__WHAT TO PRODUCE__. Retype the lines below without changing anything, from the line containing "The height and width of the screenshot is (809, 888)." through the line containing "at (532, 484).", including both of those lines.

__WORKING DATA__.

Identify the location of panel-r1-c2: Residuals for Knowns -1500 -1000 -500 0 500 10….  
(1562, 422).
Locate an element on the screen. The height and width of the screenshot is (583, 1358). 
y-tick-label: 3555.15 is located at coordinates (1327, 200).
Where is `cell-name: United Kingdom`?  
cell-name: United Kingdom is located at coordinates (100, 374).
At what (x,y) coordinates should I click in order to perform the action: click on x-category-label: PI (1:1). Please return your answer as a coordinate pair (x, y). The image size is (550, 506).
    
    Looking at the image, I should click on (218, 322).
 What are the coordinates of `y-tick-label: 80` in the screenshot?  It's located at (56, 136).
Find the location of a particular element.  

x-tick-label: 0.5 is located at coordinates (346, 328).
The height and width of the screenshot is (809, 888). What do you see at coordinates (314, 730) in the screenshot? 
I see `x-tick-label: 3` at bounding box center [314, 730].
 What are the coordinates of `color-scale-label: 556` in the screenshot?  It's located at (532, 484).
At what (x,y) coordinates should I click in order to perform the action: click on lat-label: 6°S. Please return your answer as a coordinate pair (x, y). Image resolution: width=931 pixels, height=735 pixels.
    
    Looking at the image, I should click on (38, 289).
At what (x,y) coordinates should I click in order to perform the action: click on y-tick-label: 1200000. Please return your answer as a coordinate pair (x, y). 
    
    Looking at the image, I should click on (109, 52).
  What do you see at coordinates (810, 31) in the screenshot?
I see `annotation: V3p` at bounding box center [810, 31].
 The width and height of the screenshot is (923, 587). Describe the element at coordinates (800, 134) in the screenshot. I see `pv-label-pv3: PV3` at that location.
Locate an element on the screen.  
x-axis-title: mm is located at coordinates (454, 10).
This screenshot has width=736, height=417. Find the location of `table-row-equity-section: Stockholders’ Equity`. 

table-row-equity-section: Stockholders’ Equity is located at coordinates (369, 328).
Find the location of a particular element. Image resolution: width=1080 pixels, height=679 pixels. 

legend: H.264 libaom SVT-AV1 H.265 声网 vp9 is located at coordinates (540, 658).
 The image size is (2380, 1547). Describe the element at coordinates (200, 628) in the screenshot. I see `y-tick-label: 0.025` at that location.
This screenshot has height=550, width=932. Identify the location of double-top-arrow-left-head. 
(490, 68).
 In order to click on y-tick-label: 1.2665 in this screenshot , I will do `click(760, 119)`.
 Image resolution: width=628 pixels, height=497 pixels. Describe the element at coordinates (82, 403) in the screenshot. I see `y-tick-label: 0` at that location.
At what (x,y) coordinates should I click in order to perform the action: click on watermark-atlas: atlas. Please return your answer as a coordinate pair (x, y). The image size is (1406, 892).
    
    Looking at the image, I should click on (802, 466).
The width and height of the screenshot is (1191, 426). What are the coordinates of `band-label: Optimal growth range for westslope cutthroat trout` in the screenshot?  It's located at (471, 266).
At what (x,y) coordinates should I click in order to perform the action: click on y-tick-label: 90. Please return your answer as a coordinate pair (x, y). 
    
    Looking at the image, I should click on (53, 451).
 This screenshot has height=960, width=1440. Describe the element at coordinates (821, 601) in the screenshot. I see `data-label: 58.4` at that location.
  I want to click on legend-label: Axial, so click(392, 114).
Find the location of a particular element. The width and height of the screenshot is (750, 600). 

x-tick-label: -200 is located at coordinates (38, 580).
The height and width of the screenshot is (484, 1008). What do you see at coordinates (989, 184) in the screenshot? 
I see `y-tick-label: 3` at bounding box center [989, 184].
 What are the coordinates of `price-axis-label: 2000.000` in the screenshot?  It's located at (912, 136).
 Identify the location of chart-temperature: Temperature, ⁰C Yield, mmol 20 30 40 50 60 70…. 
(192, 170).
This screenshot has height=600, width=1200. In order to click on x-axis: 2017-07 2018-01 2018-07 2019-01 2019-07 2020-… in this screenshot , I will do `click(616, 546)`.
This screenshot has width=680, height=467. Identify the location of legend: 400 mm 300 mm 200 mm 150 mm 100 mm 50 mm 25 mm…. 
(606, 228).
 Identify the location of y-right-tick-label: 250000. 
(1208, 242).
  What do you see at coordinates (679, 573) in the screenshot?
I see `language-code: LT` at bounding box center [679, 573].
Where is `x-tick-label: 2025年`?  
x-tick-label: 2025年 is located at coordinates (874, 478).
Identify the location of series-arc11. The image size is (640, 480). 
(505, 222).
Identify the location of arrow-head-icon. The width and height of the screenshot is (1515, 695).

__TASK ANSWER__.
The height and width of the screenshot is (809, 888). What do you see at coordinates (314, 730) in the screenshot? 
I see `x-tick-label: 3` at bounding box center [314, 730].
 What are the coordinates of `color-scale-label: 556` in the screenshot?  It's located at (532, 484).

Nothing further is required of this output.